The generative policy approach for dynamic collaboration in coalition environments

Coalition operations of the future will see an increased use of autonomous vehicles, mules and UAVs in different kinds of contexts. Because of the scalability and dynamicity of operations at the tactical edge, such vehicles along with the supporting infrastructure at base-camps and other forward operating bases would need to support an increased degree of autonomy. In this paper, we look at one specific scenario where a surveillance mission needs to be performed sharing resources borrowed from multiple coalition partners. In such an environment, experts who can define security and other types of policies for devices are hard to find. One way to address this problem is to use generative policies – an approach where the devices generate policies for their operations themselves without requiring human involvement as the configuration of the system changes. We show how access control policies can be created automatically by the different devices involved in the mission, with only high-level guidance provided by humans. The generative policy architecture can enable rapid reconfiguration of security policies needed to address dynamic changes from features such as auto-scaling. It can also support improved security in coalition contexts by enabling the solutions to use approaches like moving target defense. In this paper, we would discuss a general architecture which allows the generative policy approach to be used in many different situations, a simulation implementation of the architecture and lessons learnt from the implementation of the simulation.

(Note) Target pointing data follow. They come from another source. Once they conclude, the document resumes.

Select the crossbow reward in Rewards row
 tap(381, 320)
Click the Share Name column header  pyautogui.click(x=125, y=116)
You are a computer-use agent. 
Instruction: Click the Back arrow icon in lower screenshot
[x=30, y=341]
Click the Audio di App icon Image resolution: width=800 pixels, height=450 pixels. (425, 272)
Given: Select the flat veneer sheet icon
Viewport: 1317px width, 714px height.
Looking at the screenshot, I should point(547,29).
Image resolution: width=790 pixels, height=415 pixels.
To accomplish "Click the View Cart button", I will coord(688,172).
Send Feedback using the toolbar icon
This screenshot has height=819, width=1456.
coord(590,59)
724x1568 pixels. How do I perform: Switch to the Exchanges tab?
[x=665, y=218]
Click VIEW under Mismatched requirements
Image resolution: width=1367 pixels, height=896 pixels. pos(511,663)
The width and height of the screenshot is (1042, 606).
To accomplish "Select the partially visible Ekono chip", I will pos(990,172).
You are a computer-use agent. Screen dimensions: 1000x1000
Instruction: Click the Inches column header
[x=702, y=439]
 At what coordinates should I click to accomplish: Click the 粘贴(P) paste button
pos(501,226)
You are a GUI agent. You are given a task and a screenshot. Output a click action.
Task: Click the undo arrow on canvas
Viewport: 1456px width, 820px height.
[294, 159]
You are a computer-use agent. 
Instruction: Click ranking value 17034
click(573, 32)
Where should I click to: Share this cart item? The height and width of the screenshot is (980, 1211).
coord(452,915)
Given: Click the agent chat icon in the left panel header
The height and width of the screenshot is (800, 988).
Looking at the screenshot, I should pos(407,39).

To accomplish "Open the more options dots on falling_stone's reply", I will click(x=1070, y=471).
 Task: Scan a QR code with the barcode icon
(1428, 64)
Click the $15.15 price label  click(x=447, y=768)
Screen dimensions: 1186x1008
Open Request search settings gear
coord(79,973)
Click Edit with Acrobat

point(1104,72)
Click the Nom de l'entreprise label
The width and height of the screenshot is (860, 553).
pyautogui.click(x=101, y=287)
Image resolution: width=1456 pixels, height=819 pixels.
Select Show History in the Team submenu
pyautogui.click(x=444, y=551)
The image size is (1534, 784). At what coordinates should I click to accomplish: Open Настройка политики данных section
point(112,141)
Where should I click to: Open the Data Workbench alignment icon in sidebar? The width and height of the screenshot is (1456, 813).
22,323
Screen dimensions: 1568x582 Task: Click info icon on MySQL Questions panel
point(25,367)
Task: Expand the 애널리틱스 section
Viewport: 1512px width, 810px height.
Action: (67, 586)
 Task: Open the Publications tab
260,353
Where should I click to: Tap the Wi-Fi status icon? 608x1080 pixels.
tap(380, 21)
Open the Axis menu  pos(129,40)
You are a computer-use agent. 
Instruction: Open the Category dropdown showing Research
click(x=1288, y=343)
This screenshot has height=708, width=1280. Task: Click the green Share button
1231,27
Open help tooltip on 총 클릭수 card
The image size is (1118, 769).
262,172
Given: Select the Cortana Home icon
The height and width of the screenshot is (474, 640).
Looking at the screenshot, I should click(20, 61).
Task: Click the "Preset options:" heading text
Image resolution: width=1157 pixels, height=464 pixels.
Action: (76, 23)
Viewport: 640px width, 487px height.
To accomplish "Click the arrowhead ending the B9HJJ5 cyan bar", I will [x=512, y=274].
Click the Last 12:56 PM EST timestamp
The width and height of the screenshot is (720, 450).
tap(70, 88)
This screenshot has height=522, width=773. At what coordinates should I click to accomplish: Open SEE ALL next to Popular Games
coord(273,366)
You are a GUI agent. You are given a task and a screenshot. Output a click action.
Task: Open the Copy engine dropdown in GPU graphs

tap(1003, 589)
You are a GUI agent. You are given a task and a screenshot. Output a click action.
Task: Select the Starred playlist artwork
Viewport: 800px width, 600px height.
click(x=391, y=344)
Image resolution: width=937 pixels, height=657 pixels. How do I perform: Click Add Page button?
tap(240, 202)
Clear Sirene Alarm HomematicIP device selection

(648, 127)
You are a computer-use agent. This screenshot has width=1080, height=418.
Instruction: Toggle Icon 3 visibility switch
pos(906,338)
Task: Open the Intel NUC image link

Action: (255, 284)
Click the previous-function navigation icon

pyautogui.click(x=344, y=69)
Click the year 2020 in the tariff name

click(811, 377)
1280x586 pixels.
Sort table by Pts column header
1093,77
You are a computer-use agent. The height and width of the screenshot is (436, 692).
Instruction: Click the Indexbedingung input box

System design considerations for risk perception

The perception of risk is a driver for security analysts decision making. However, security analysts may have conflicting views of a risk based on personal, system and environmental factors. This difference in perception and opinion, may impact effective decision making. In this paper, we propose a model that highlights areas contributing to the perception of risk in a socio-technical environment and their implication to system design. We validate the model through the use of a hypothetical scenario, which is grounded in both the literature and empirical data.

Improving Security in Coalition Tactical Environments Using an SDN Approach

Coalition tactical environments are composed of different networks of two or more organizations coming together to perform a short-term tactical operation with a well-defined mission. Cybersecurity is an important consideration in coalition operation. It is a complex challenge due to the need for operational effectiveness coupled with limited trust relationships that exist among different coalition partners. New emerging paradigms in networking, such as software-defined networking (SDN), provide a mechanism to deal more effectively with the security challenges in a coalition environment. In this chapter, we provide an overview of tactical coalition environments and discuss how to utilize the principles of SDN to improve security and cyber situational awareness in them. The chapter also provides an approach for cybersecurity awareness using the observe, orient, decide, and act (OODA) paradigm and explores how OODA-based security can be augmented by means of SDN. As part of this discussion, we also discuss how SDN approaches can help in improving the security and operations of non-coalition tactical networks.